WHAT IS ASKED. Render the lines below as a numbered list, skipping blank lines and omitting the pictures.
------ WORKING DATA
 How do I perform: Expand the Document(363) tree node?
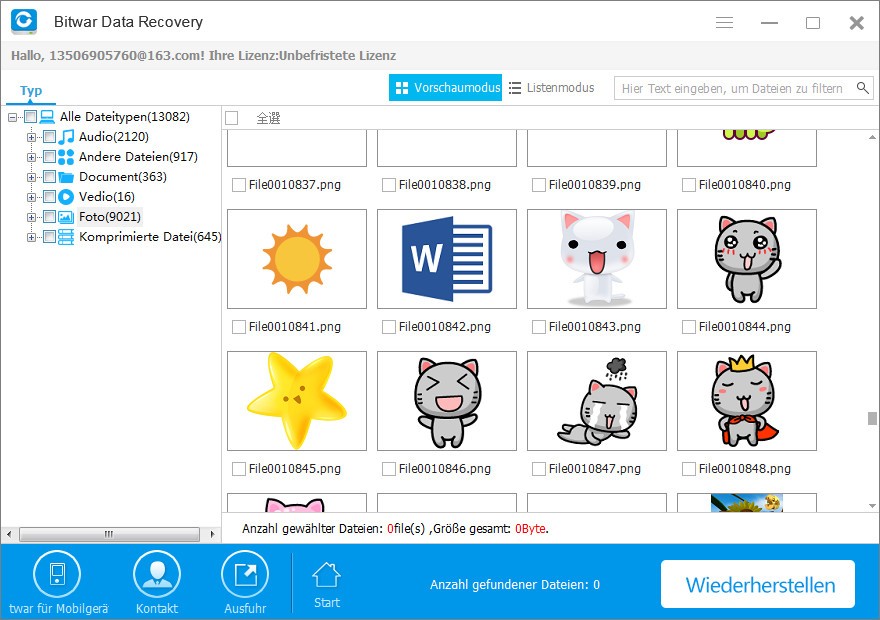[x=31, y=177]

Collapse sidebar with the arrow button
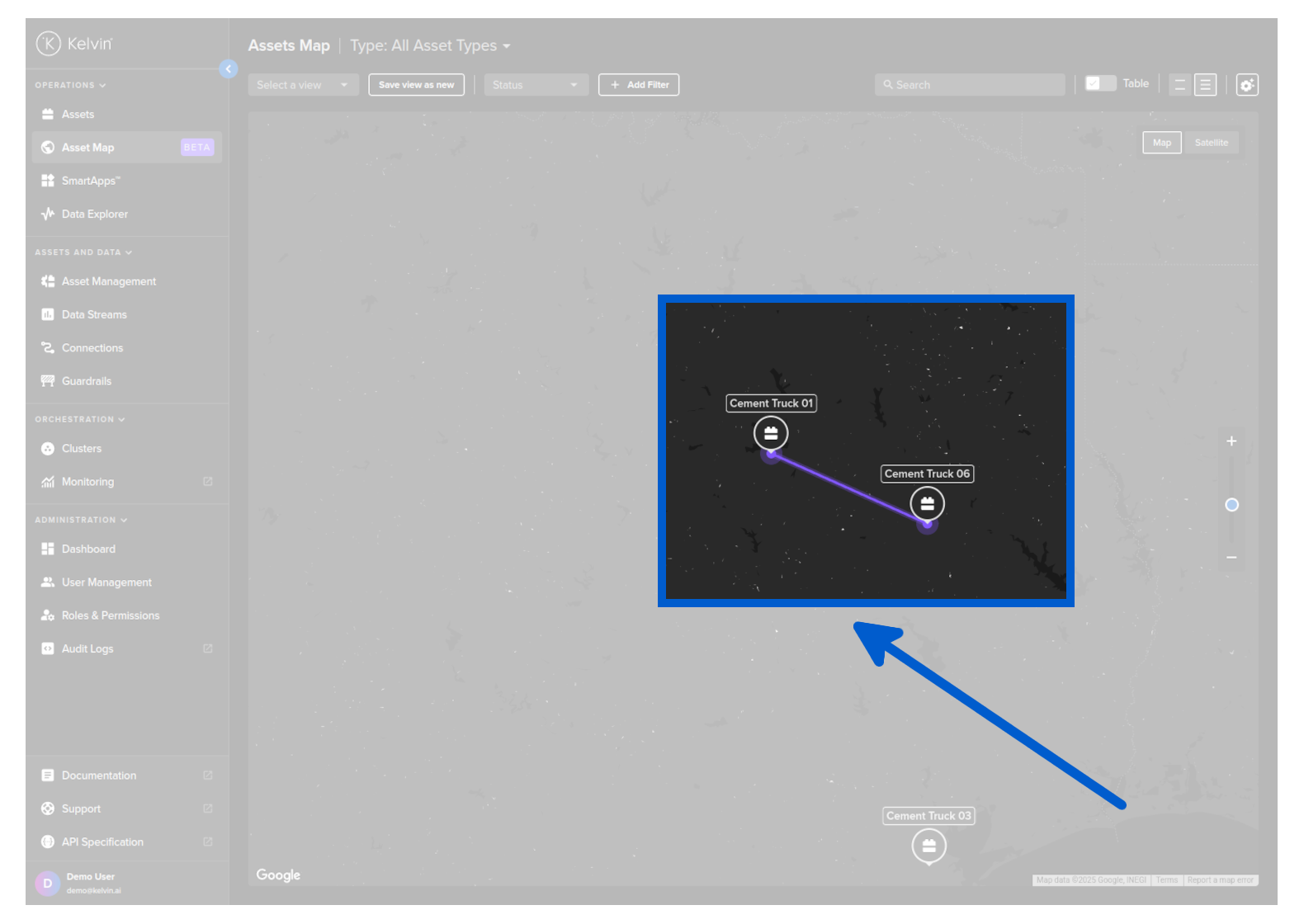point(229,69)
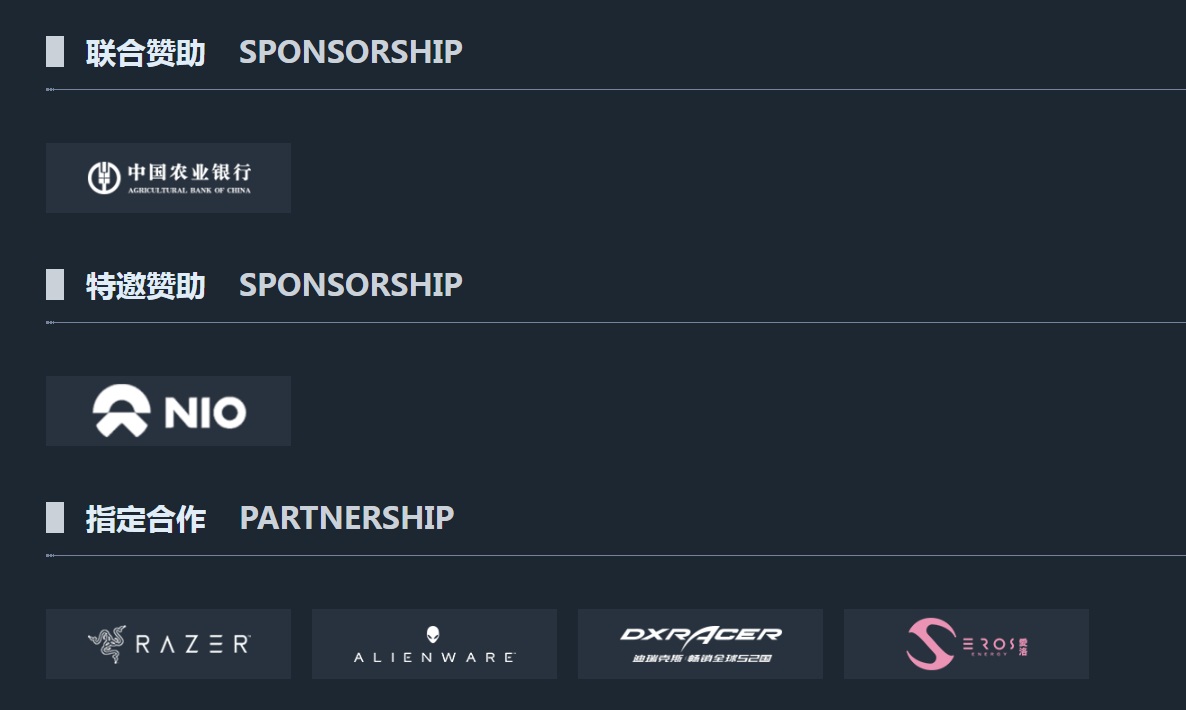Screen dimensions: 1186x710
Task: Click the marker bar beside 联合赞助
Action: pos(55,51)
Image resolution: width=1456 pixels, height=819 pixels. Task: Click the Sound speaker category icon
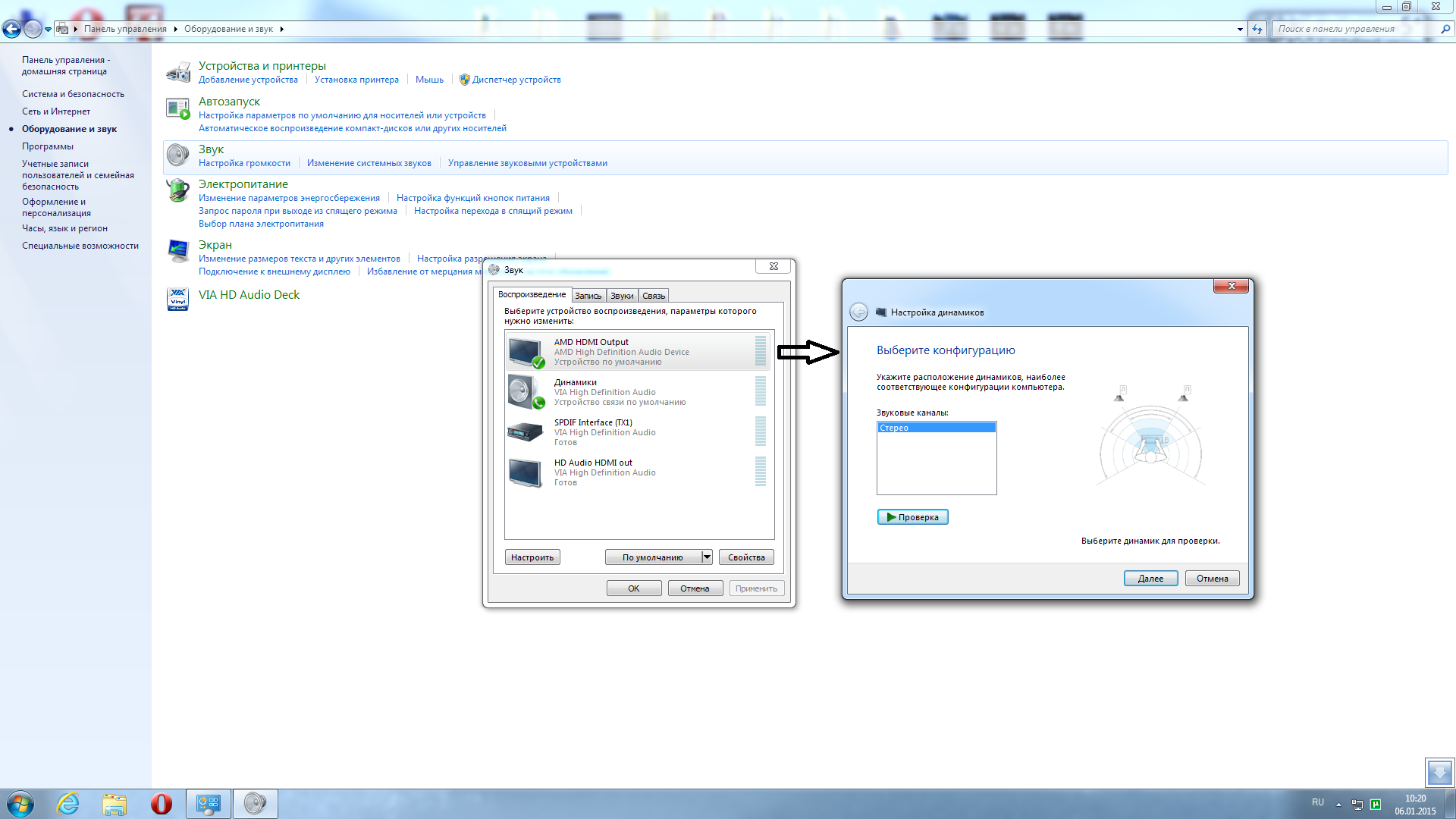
------------
TASK OUTPUT.
1.  How do I perform: Expand the Document(363) tree node?
2. [x=31, y=177]
3. Collapse sidebar with the arrow button
4. point(229,69)
5. Screen dimensions: 1186x710
6. Task: Click the marker bar beside 联合赞助
7. Action: pos(55,51)
8. Image resolution: width=1456 pixels, height=819 pixels. Task: Click the Sound speaker category icon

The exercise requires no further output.